Postoperative Details
- Continue intravenous antibiotics until the patient is discharged.
- Remove the pelvic drain when the drainage output is minimal, usually within 48-72 hours.
- Leave in the SPT and indwelling urethral catheters until x-ray cystography is performed.
- Discharge the patient when he or she shows diet toleration and is ambulatory, afebrile, and relatively pain-free.
Follow-up
- Instruct the patient to return in 7-10 days for staple removal, and check the wound at that time.
- Obtain the x-ray cystogram 10-14 days after surgery.
- If the cystogram finding is normal, remove the urethral catheter.
- Perform a voiding trial via the SPT.
- Remove the SPT when the patient passes the voiding trial.
- Advise the patient to return to normal activity within 4-6 weeks after surgery.
Complications
- Potential complications of bladder surgery
- Urinary extravasation
- Wound dehiscence
- Hemorrhage
- Pelvic infection
- Small-capacity bladder
- De novo urge incontinence
- Other complications
- Despite technically proper reconstruction, urinary extravasation through the bladder closure may occur. This usually responds to extended catheter drainage.

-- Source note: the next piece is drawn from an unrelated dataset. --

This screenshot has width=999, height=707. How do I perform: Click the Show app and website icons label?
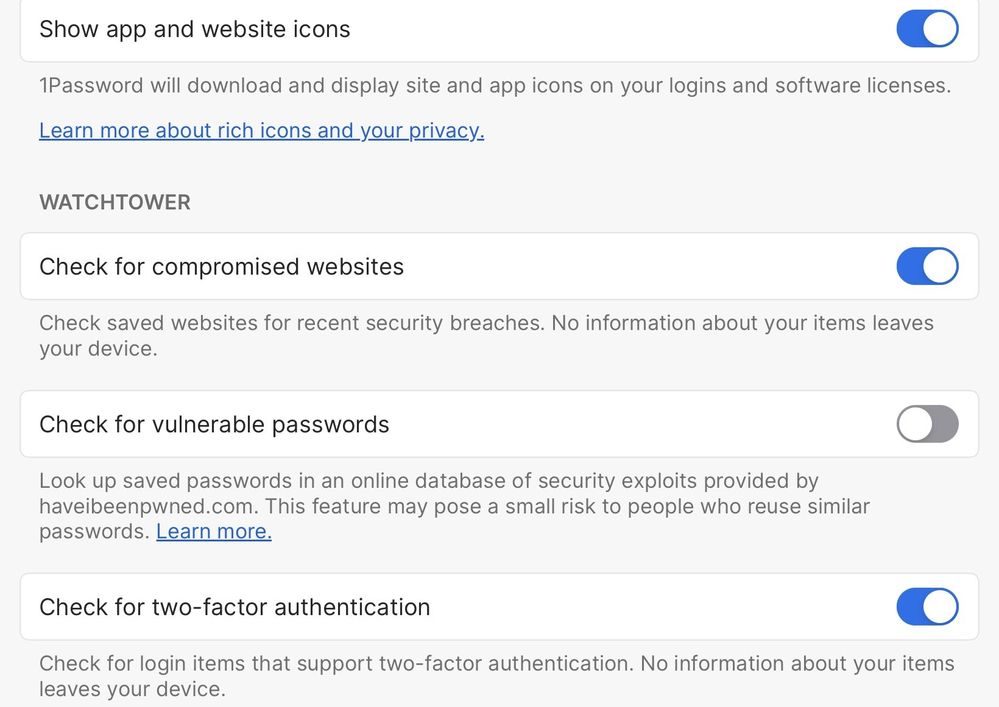coord(195,29)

- Abdominal fascial dehiscence presents as persistent drainage from the incision site.
- Violation of pelvic hematomas during surgery results in severe hemorrhage.
- If infected, pelvic hematomas become pelvic abscesses.
- Aggressive surgical débridement of the bladder may result in a small bladder, giving rise to bladder spasms and urge incontinence. Over time, the bladder may gradually enlarge to more physiologic volumes.
Outcome and Prognosis
Traumatic bladder ruptures, once uniformly fatal, are currently managed quite successfully. Timely evaluation and proper management are critical for optimal outcomes.
Gross hematuria is the hallmark of bladder injury. Physicians evaluating patients with blunt or penetrating lower abdominal trauma must have a high index of suspicion for urologic injury, especially bladder and urethral injuries.
Almost all extraperitoneal bladder ruptures are associated with pelvic fractures. Most extraperitoneal ruptures can be treated conservatively with catheter drainage alone; however, ensure that all intraperitoneal, combined intraperitoneal and extraperitoneal ruptures, and penetrating injuries are treated with immediate exploration and repair in the operating room.
Future and Controversies
Proper treatment of tiny intraperitoneal bladder perforations resulting from urologic transurethral instrumentation is controversial. Most authorities recommend an abdominal exploration and closure of the bladder perforation. Others advocate conservative management with an indwelling urethral Foley catheter and prolonged bladder rest. Currently, no published data support conservative management.